La caravana de Fidel y el Papa recorre el Malecón, cuando un golpe de viento lanza al mar el gorrito del Pontífice. Fidel se baja, camina sobre las aguas, lo recoge y siguen su camino. Al día siguiente, L’Osservatore Romano reporta: «Miracolo all’Avana! Il Papa fa camminare sull’acqua Castro.» El Granma pone: «Fidel rescata el gorro del Papa. ¡Otra victoria del socialismo!» El Nuevo Herald proclama: «Ya Castro está en las últimas. ¡Ni siquiera puede nadar!».

Referirse al humor en la cultura del socialismo cubano requiere, como todo lo demás, marcar tiempos. Hace 35 años, en medio de los 80, empezaron a crecer y multiplicarse los grupos humorísticos.
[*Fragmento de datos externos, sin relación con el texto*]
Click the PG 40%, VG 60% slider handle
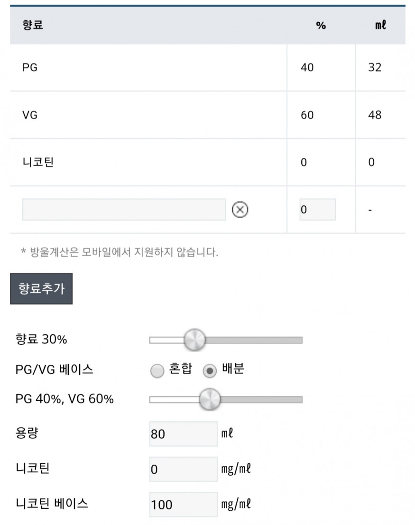point(210,399)
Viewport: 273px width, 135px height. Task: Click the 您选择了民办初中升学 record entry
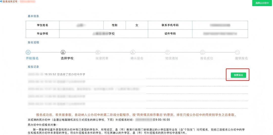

De su trabajo y perseverancia se derivó un nuevo arte de la comedia, con personajes, talleres, grupos promotores y diálogos con la política sin los que serían inconcebibles programas cómicos que pudieron reírse luego de la libreta de abastecimiento, los jefes de empresas o los vigilantes de los Comités de Defensa de la Revolución (CDR). Dilatar esas fronteras del humor podría fomentar una cultura política capaz de reírse de sus excesos, desencartonar la solemnidad, acercar no solo el oído, sino también la voz a la tierra.

Si entre tantos sueños en competencia me pusieran a elegir uno, invitaría a algunos amigos humoristas para que contribuyeran a la formación de comunicadores, cuadros políticos, maestros y todo al que le tocara dirigir o interactuar con gente diferente. Que les enseñaran el arte y la técnica de encantar al auditorio, ejercer una conversación motivadora, encender la imaginación, provocar la inteligencia, hacer pensar con gracia, desde la cultura del buen reír que impregna la mejor literatura, el teatro, el cine, la música, y otras artes cubanas.

Recuperar la herencia cultural del humor político cubano, e integrarlo a la vida, en oposición a la ciberchancleta y el vitriolo que hoy pasan por diálogo y reconciliación, sería una manera de pensarlo.